Transplanter l’organe d’un donneur infecté par le HIV apparaît comme une aberration. Jusqu’à il y a quelques années, proposer une greffe à un sujet séropositif pour le HIV, était également une incongruité, en raison des dangers d’un traitement immunosuppresseur sur ce terrain. Et pourtant, ce sont ces deux tabous qu’a levés (avec succès), une équipe du célèbre Hôpital Groote Schuur du Cap en Afrique du Sud (c’est dans ce centre que fut pratiqué la première greffe cardiaque en 1967).
Des patients condamnés
Elmi Muller et coll. étaient confrontés à un problème apparemment insoluble. Parmi les sudafricains contaminés par le HIV (plus de 20 % de la population dans certaines régions), de nombreux patients développent une insuffisance rénale chronique terminale (IRT). Or pour traiter ces malades, les possibilités de dialyse sont très limitées (en raison de difficultés logistiques et économiques) et la transplantation est pratiquement impossible à envisager, même chez les sujets correctement traités par multithérapie anti-rétrovirale, du fait de la pénurie de greffon et de la contre-indication édictée par les autorités sanitaires.
Cette équipe a donc entrepris un programme de transplantation expérimental dans lequel des sujets infectés par le HIV en IRT recevraient des reins de donneurs séropositifs pour le HIV.
Quatre patients ayant sous traitement une charge virale inférieure à 50 copies/ml ont été inclus comme receveurs potentiels.

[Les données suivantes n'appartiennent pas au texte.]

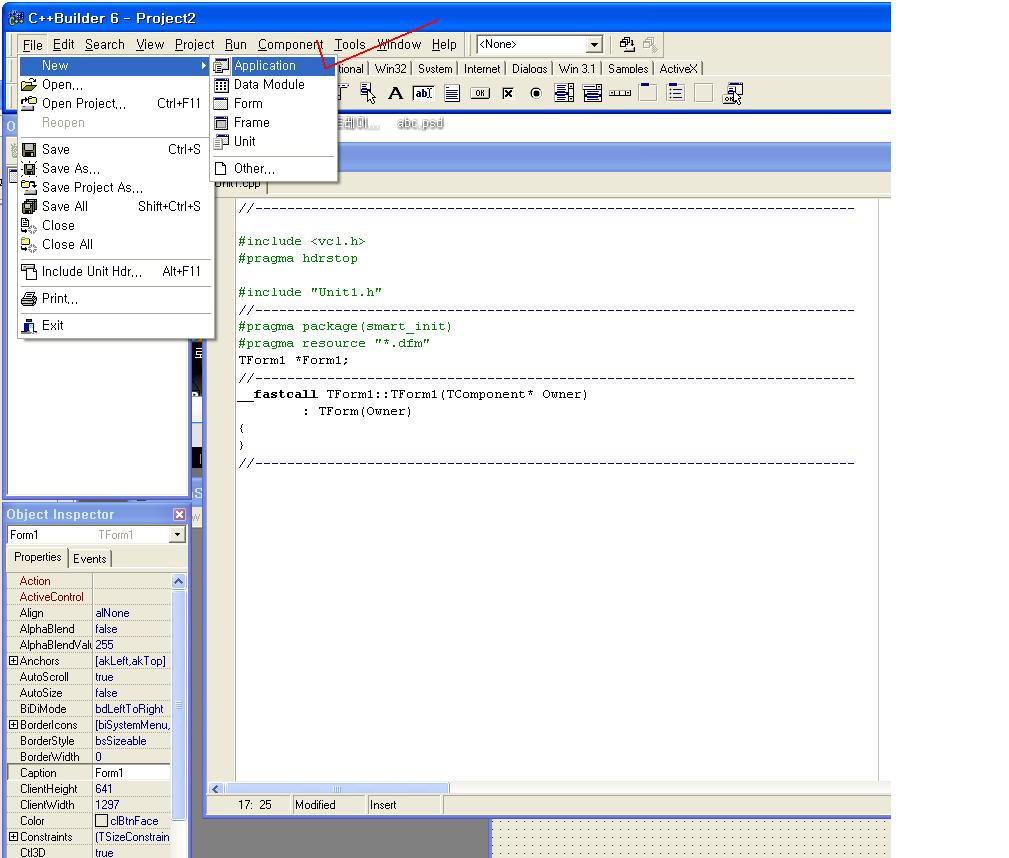
Task: Select the CheckBox component in palette
Action: (508, 93)
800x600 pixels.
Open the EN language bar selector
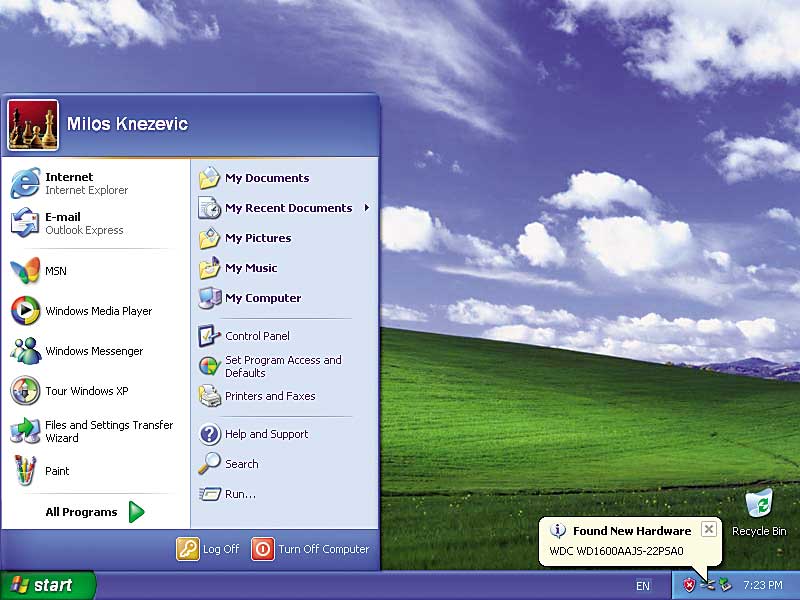(643, 586)
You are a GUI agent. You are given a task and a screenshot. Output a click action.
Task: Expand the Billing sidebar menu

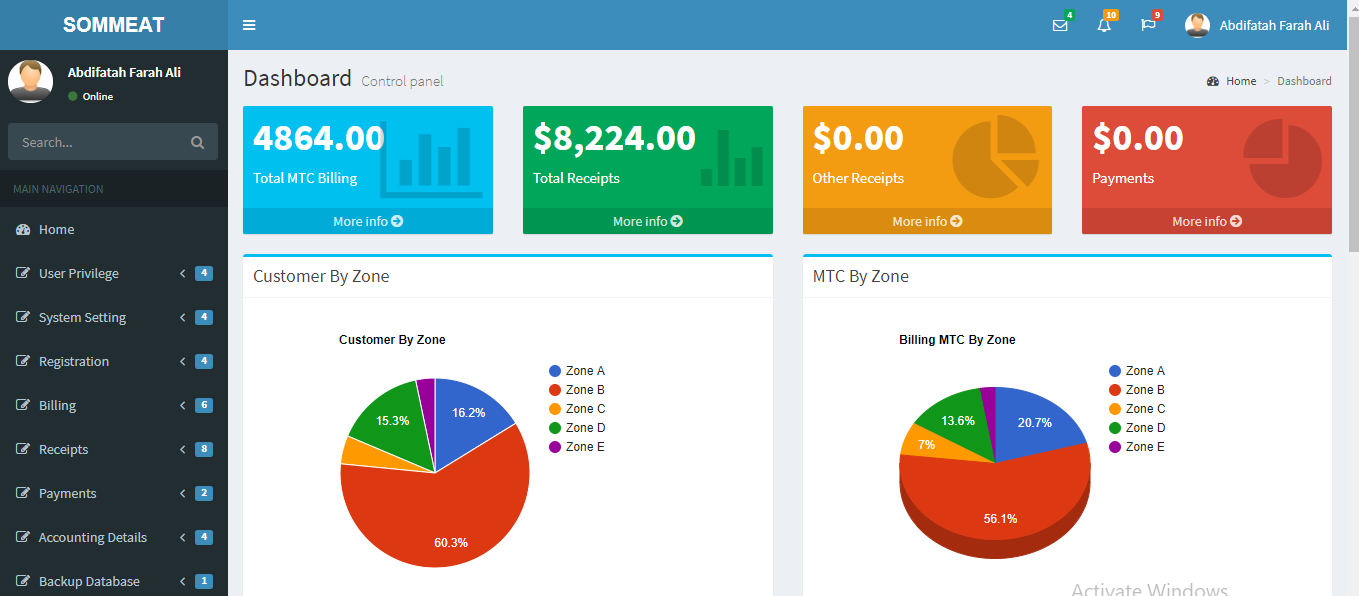tap(57, 406)
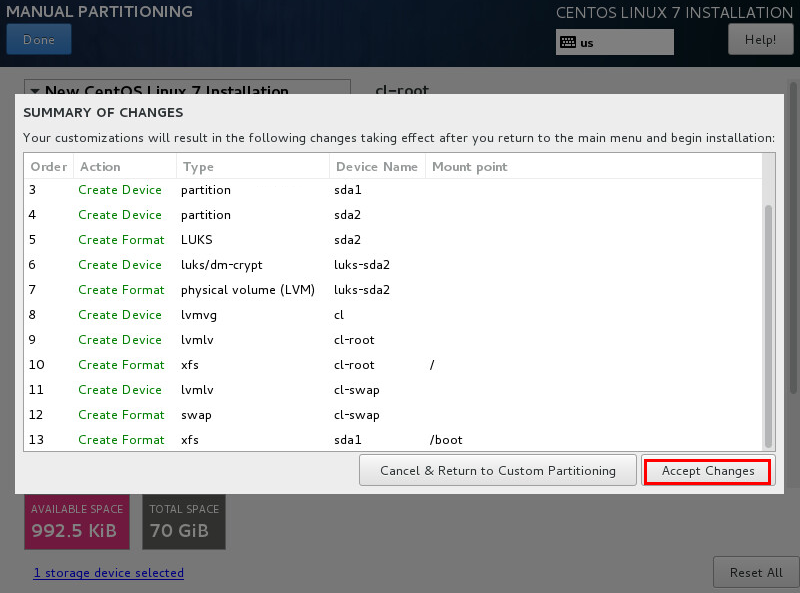Screen dimensions: 800x593
Task: Sort by the Action column header
Action: point(100,167)
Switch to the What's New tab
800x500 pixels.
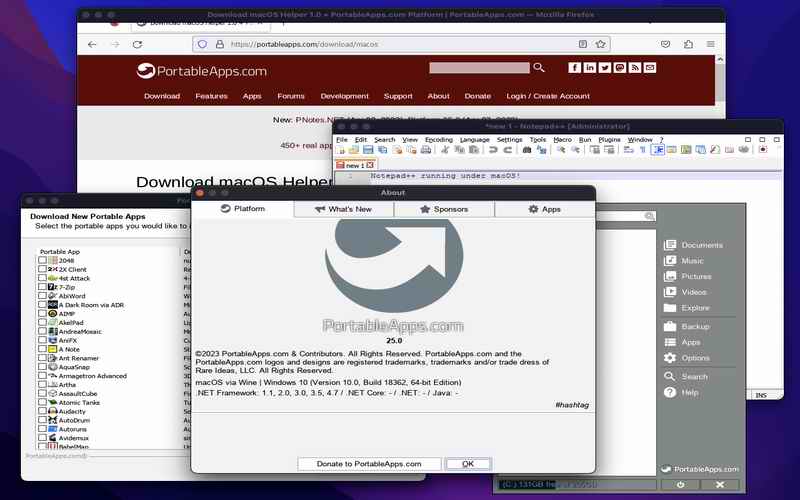tap(343, 209)
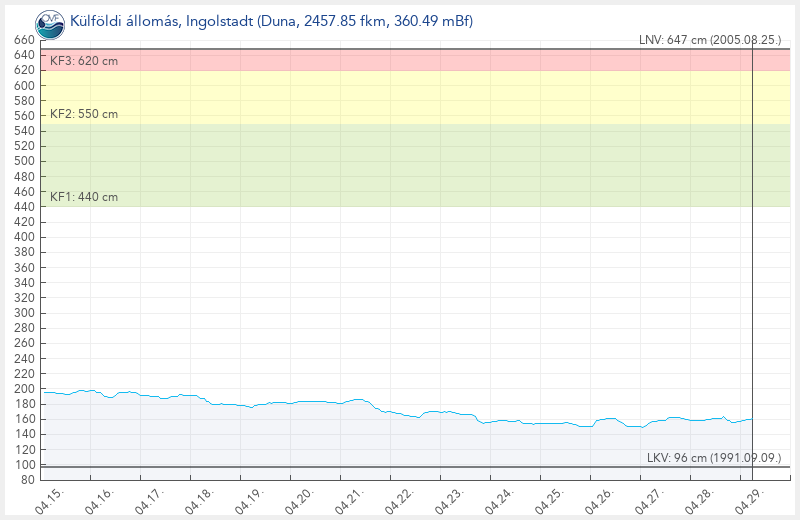Click the Ingolstadt station chart title
The height and width of the screenshot is (520, 800).
click(x=271, y=21)
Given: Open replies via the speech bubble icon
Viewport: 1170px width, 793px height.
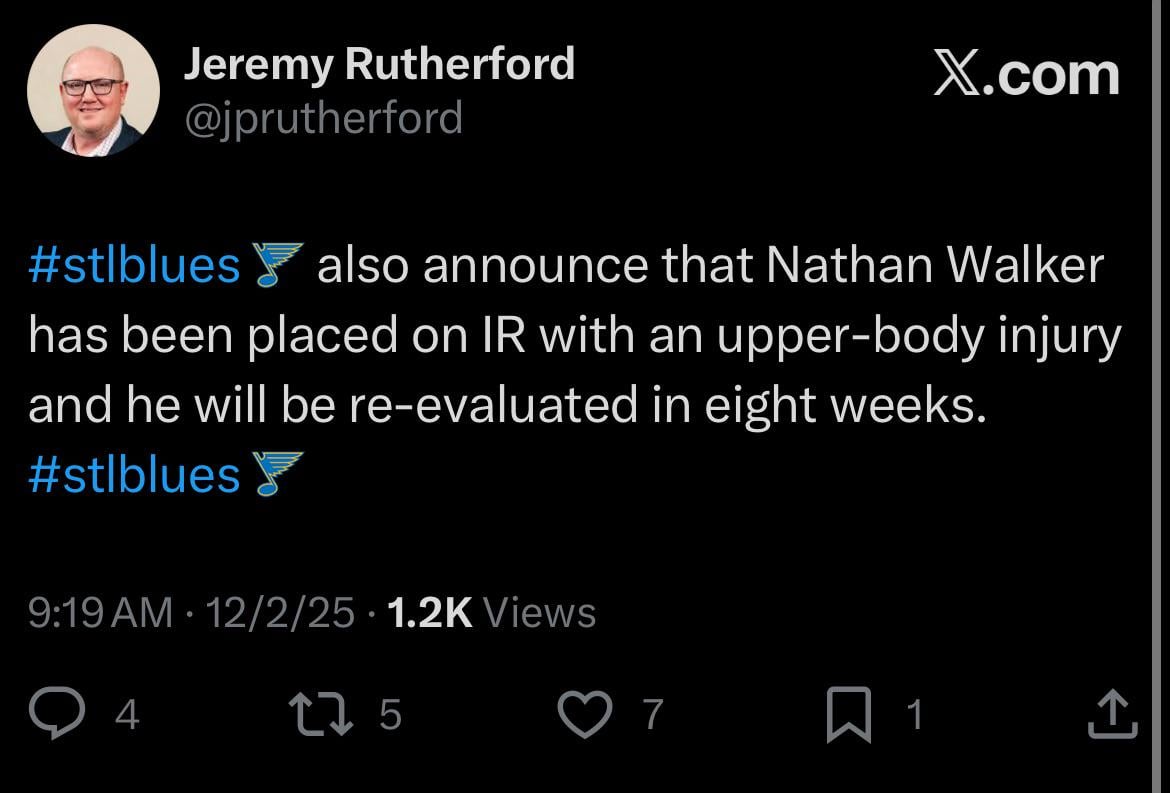Looking at the screenshot, I should click(57, 712).
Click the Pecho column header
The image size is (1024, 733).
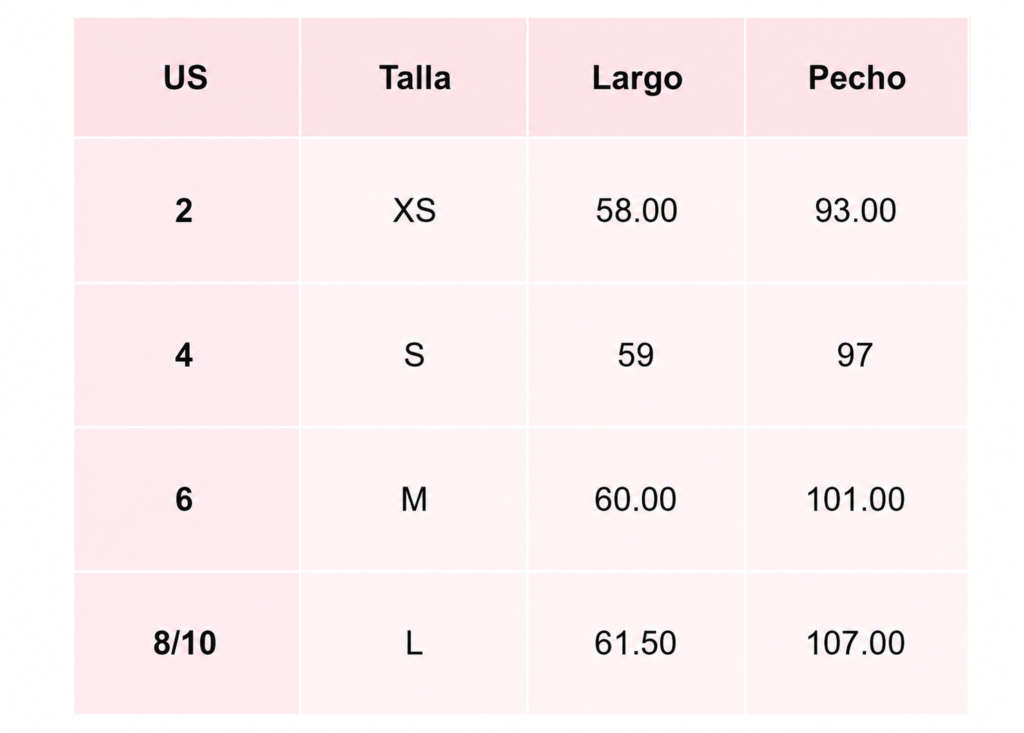tap(856, 78)
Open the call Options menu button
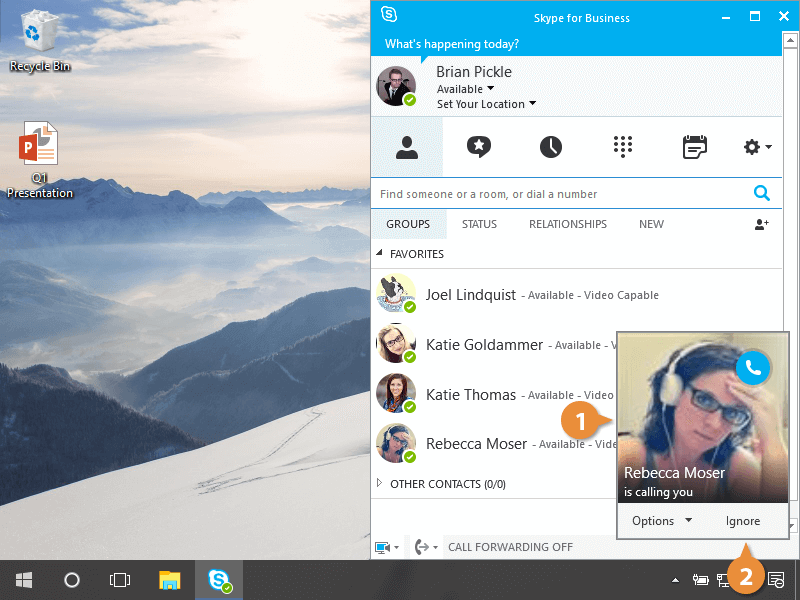This screenshot has height=600, width=800. (661, 521)
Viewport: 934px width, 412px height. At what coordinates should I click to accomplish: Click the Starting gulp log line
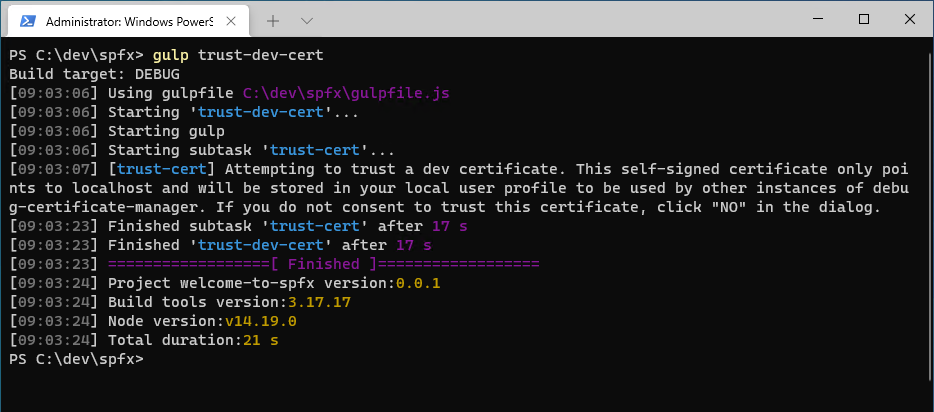tap(166, 131)
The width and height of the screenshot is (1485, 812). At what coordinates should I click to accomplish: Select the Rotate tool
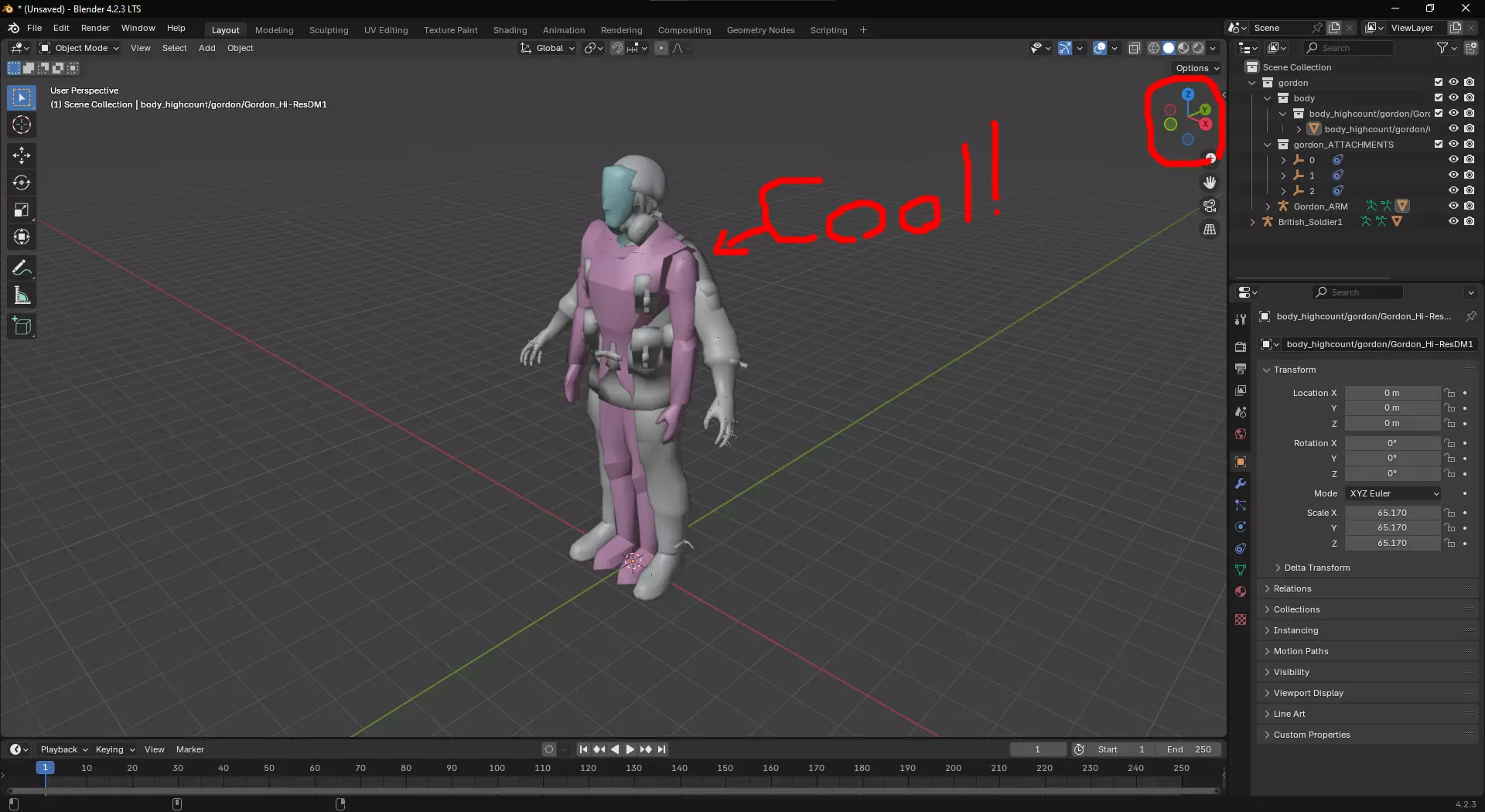22,183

Les donneurs étaient deux sujets décédés, infectés par le HIV, ne recevant pas de traitement anti-rétroviral et n’ayant pas d’antécédents d’infections opportunistes ou de cancer. Leurs biopsies rénales étaient normales et ils n’avaient pas de protéinurie.
Le traitement anti-rejet a associé globuline anti-thymocytes, prednisone, mycophénolate mofétil et tacrolimus.
Avec un an de recul, les 4 greffés se portent bien, n’ont pas présenté de rejet cliniquement significatif et ont une fonction rénale normale. De plus leur charge virale est toujours restée inférieure à 50 copies/ml et leur CD4+ à 100/mm3 malgré le traitement anti-rejet.
Dans les pays émergents, sous réserve d’une sélection rigoureuse des receveurs et des donneurs, ce type de transplantation provenant de donneurs séropositifs est donc susceptible de sauver des patients condamnés à mort faute de place dans des programmes d’hémodialyse. Selon l’expérience limitée de ce centre, le risque de surinfection par un virus transmis par le greffon peut être minimisé par la prescription d’une multithérapie boostée avec une antiprotéase chez le receveur.